Matt Noble

Personal information
- Full name: Matthew Noble
- Date of birth: 23 November 1988 (age 37)
- Place of birth: Newcastle upon Tyne, England
- Position: Defender

Team information
- Current team: Rochedale Rovers

Youth career
- Doncaster Rovers

Senior career*
- Years: Team / Apps / (Gls)
- 2006–2008: Doncaster Rovers / 0 / (0)
- 2007: →Guiseley (loan) / 11
- 2008: Gateshead / 0 / (0)
- 2008: →Spennymoor Town (loan) / 16
- 2008–2009: Spennymoor Town / 16
- 2009–: Rochedale Rovers

= Matt Noble =

English footballer

Matt Noble (born 23 November 1988) is an English footballer, who plays for Rochedale Rovers Football Club. He was voted Doncaster Rovers Youth Player of the Season at the end of the 2006–07 season after making impressive performances in youth and reserve teams.

The 2007–08 season was Noble's first season as a full-time professional footballer after he signed his first professional contract at the end of the 2006-07 campaign, making the bench on three occasions during Doncaster Rovers' promotion season. During the 2007–08 season, Noble was loaned out to Guiseley.

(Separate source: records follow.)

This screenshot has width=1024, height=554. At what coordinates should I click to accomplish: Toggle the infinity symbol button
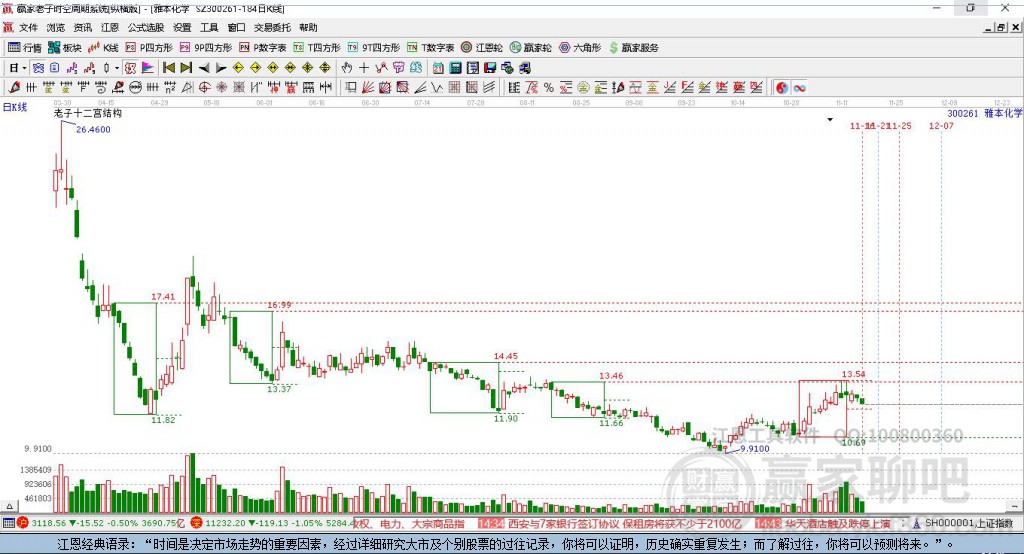coord(799,88)
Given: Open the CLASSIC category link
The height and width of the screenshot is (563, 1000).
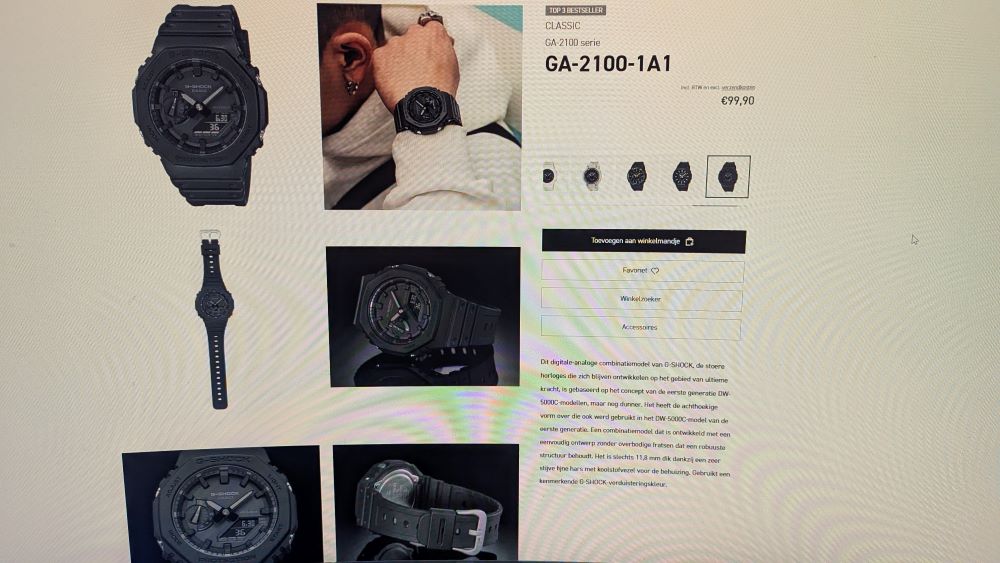Looking at the screenshot, I should point(562,26).
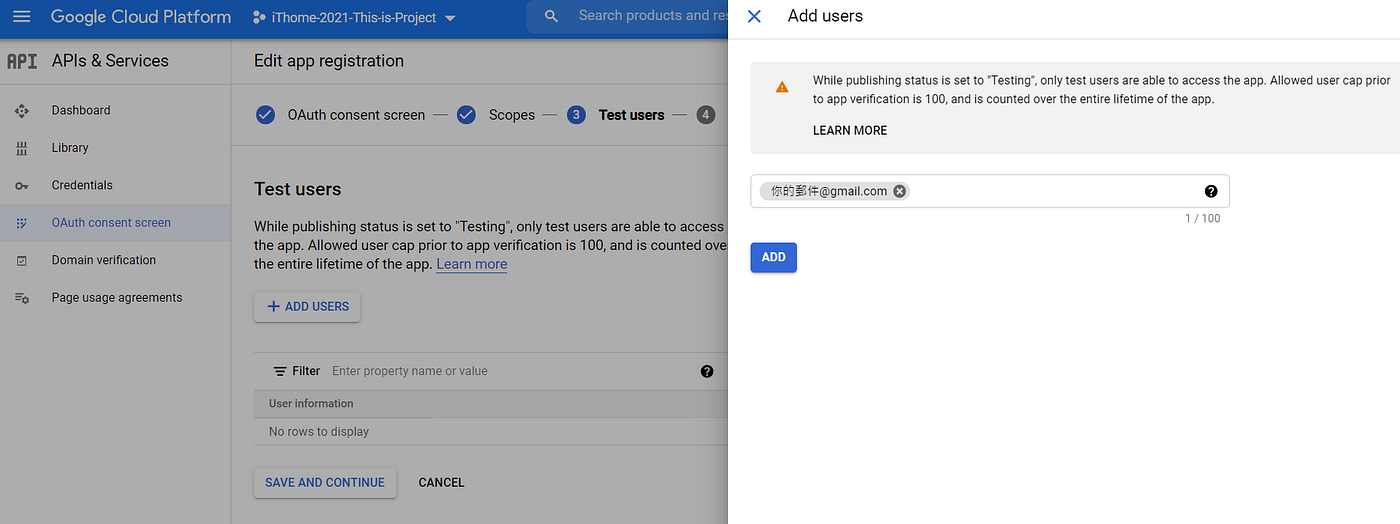Remove the gmail.com email chip
1400x524 pixels.
tap(900, 191)
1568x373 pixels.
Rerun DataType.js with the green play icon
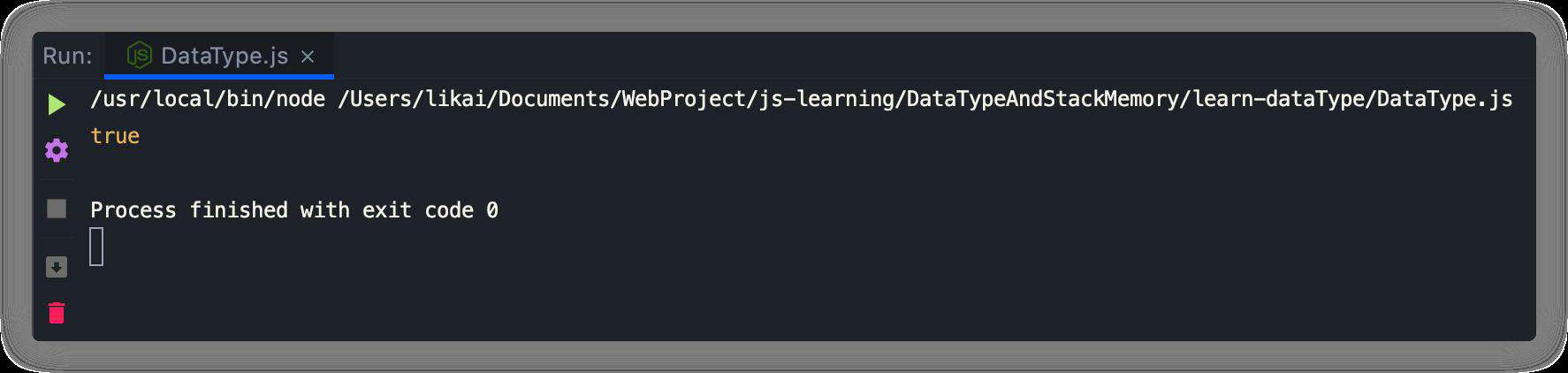coord(57,104)
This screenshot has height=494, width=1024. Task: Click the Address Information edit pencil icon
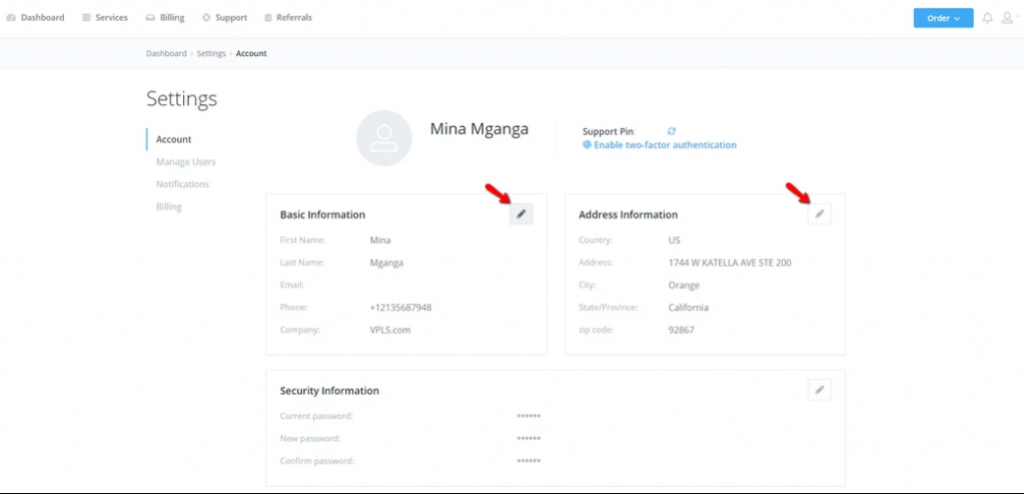click(x=819, y=214)
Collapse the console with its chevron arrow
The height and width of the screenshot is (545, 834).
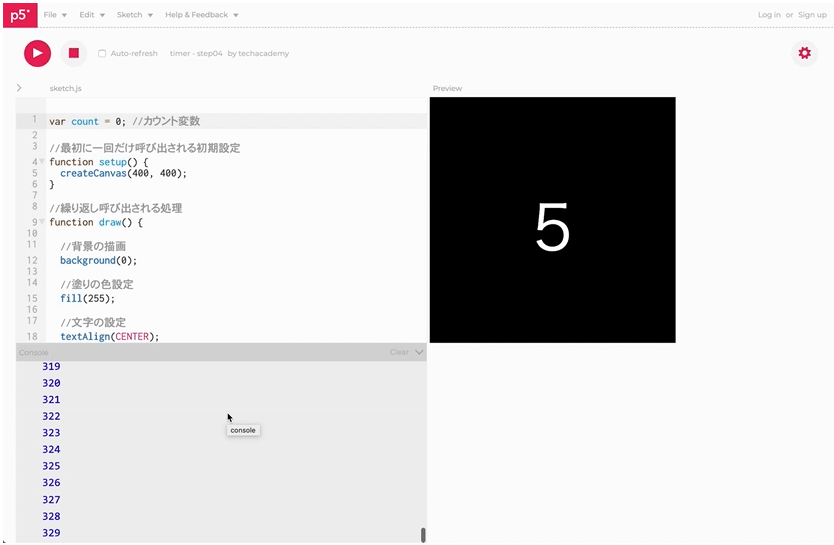click(419, 352)
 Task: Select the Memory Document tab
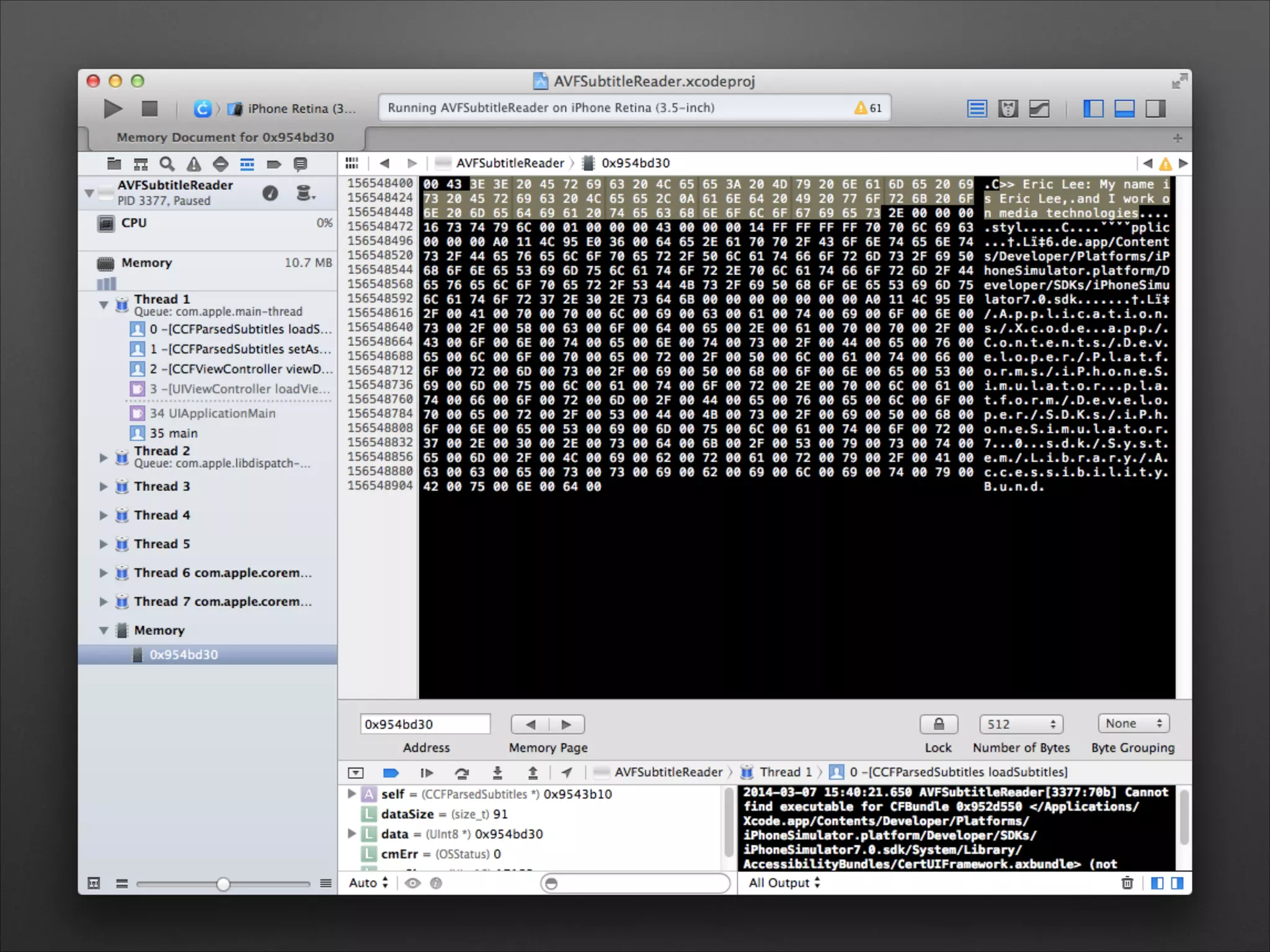[225, 138]
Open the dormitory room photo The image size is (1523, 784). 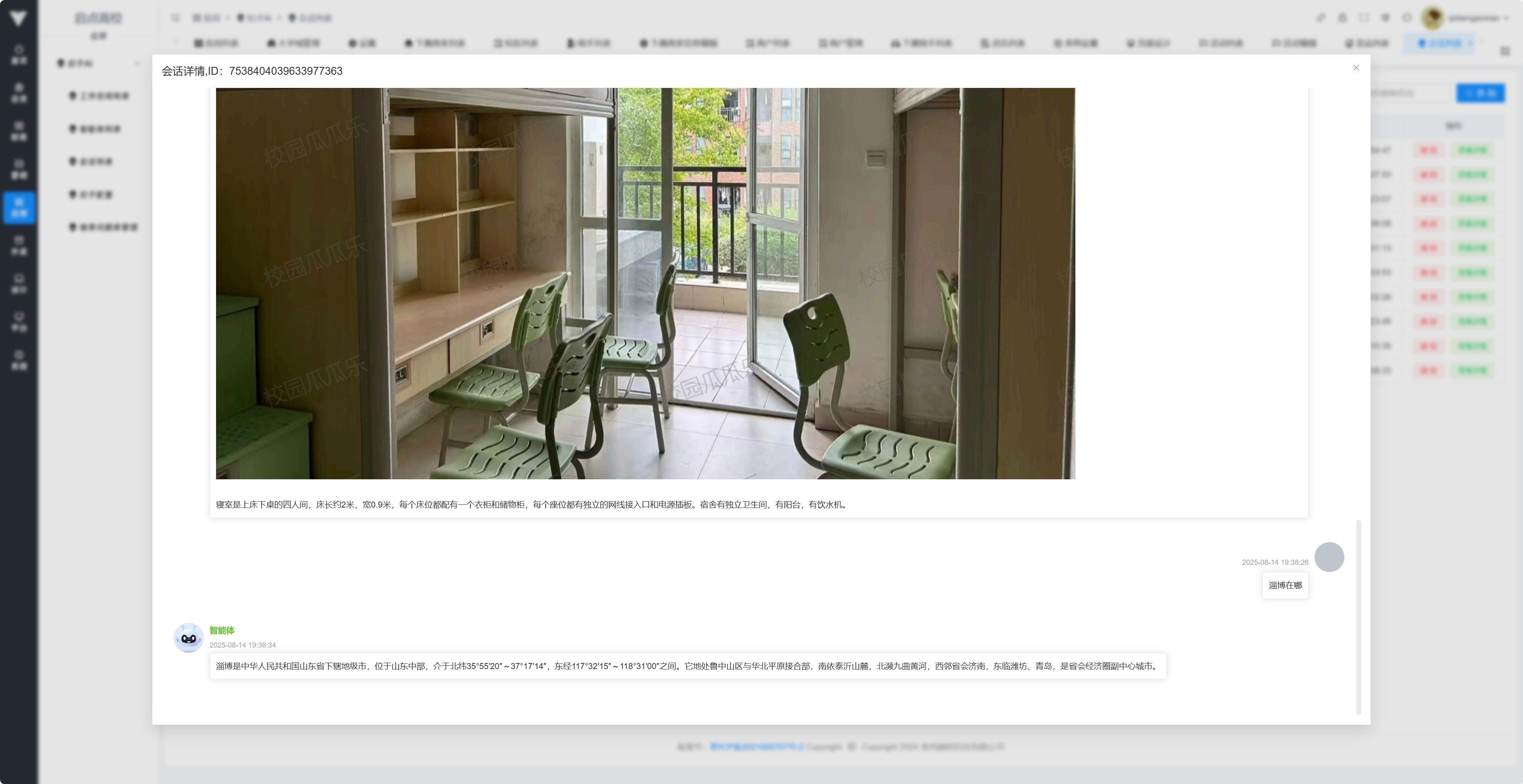pos(645,283)
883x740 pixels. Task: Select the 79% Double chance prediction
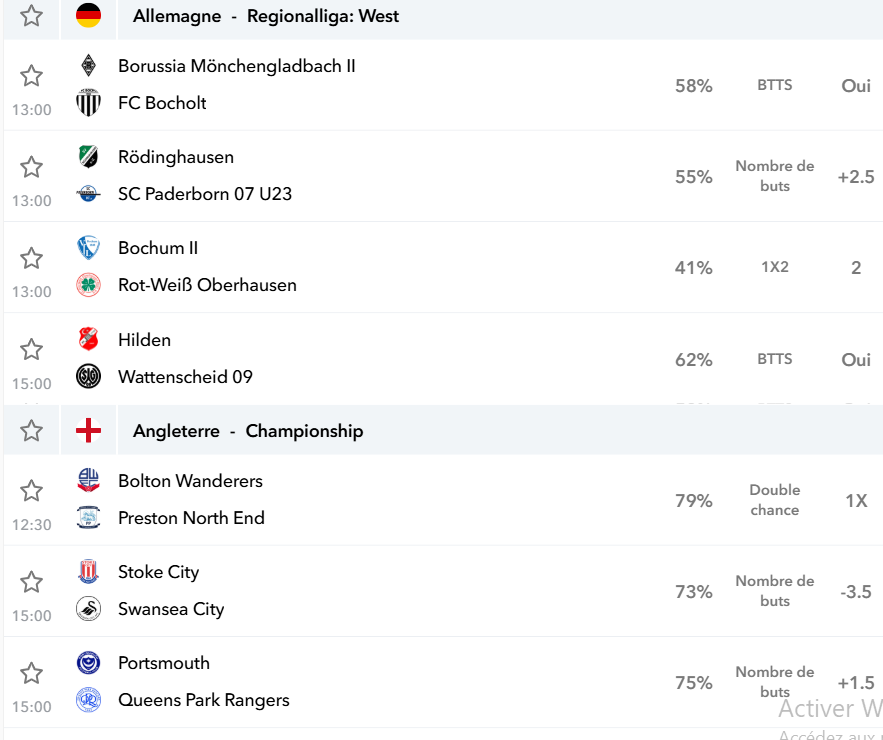[774, 500]
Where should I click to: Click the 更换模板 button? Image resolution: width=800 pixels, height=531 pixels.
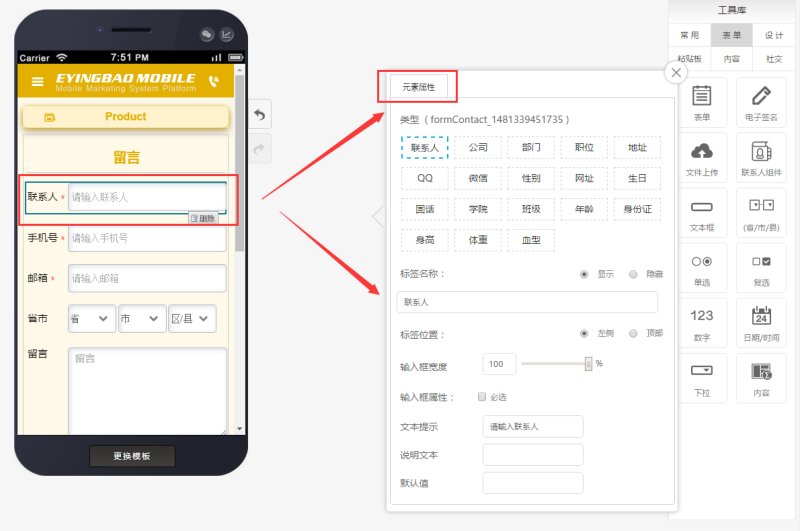pyautogui.click(x=132, y=456)

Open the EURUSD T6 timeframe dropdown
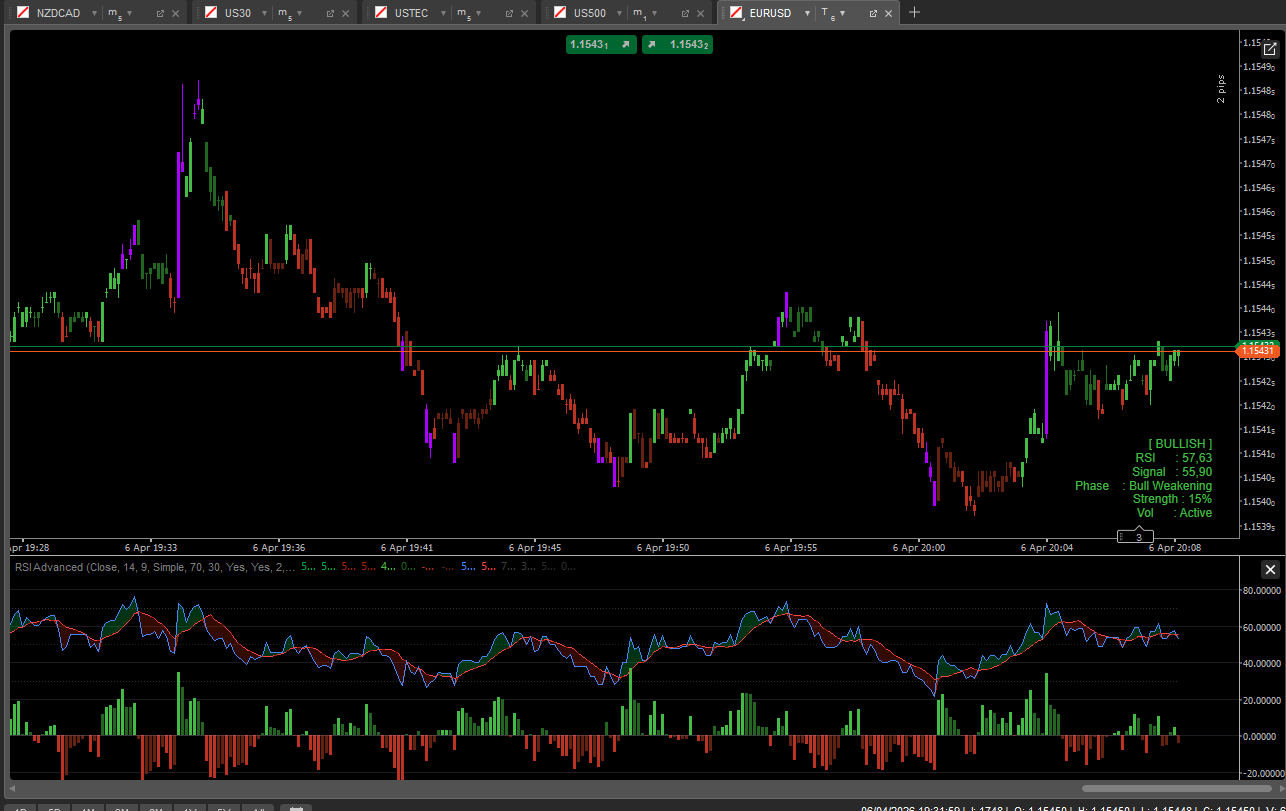[x=842, y=13]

Noble joined Gateshead at the beginning of the 2008–09 season after a successful pre-season trial period. He joined Spennymoor Town in September 2008, initially on loan, after only being named on the bench once in the first two months of the season at Gateshead. On 6 February 2011 signed for Rochedale Rovers Football Club.